C'est donc du côté de la maîtrise de soi qu'il faudrait chercher l'identité à soi. Hors la maîtrise de soi-même et de ses affects (l'autonomie au sens propre) passe par la raison.
On trouve, dans l'épicurisme même, une condamnation des passions au sens de désirs aveugles et non maîtrisables.
Qu'il s'agisse donc d'une raison raisonnable ou rationnelle, la direction du "thumos" par le "logos" (schéma platonicien) semble être le seul moyen pour l'homme de se retrouver ou de s'y retrouver, de n'être pas étranger à lui-même.


C - LE CARACTERE "REVELATEUR" DE LA PASSION.

On trouve chez Hegel une remise en perspective de cette dévalorisation traditionnelle de la passion. Rien de grand ne se fait sans passion, selon Hegel, il faut comprendre correctement cela.
Hegel montre que la conscience de soi -condition d'une maîtrise de soi- n'est pas "toujours-déjà" en possession d'elle-même, comme le supposent les schémas rationalistes (Platon, Descartes, Kant).
La conscience de soi, et la "reconnaissance de soi-même" comme liberté présuppose un passage par l'expérience du désir. Mais c'est dans la confrontation des désirs, dans l'application du désir au désir de l'autre que, par un mouvement dialectique, le désir devient précisément désir de reconnaissance et souci d'autonomie.
L'homme se "reconnaît" donc, non à une position de maîtrise absolue et à une absence de passions, mais à une capacité de s'affronter et de se confronter à ses passions, dans ce que l'on pourrait appeler un "désir de maîtrise" qui fait son essence.

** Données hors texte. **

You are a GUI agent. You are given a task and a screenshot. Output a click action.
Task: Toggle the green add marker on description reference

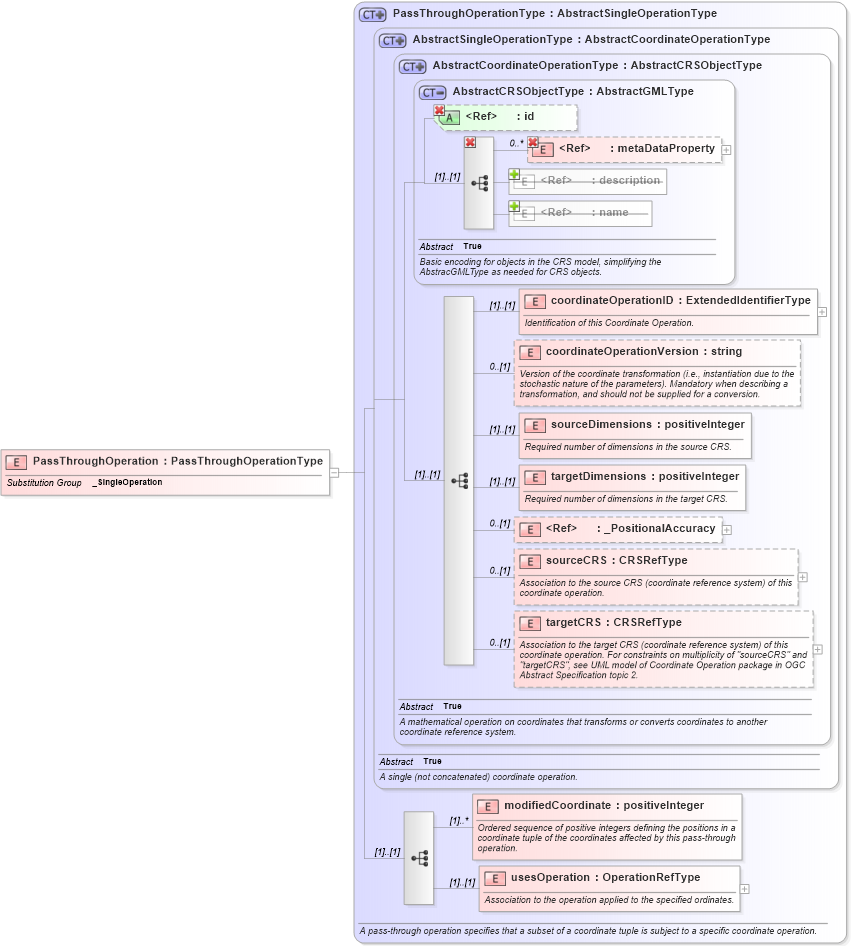click(513, 174)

III - LES REFERENCES UTILES.

PLATON, Le Gorgias,
La République.

KANT, Fondements de la métaphysique des moeurs.

HEGEL, La phénoménologie de l'esprit.

ALAIN, Eléments de Philosophie.


IV - LES FAUSSES PISTES.

Analyse bâclée ou absente du concept de "reconnaissance de soi".

Valorisation simpliste et naïve de la passion.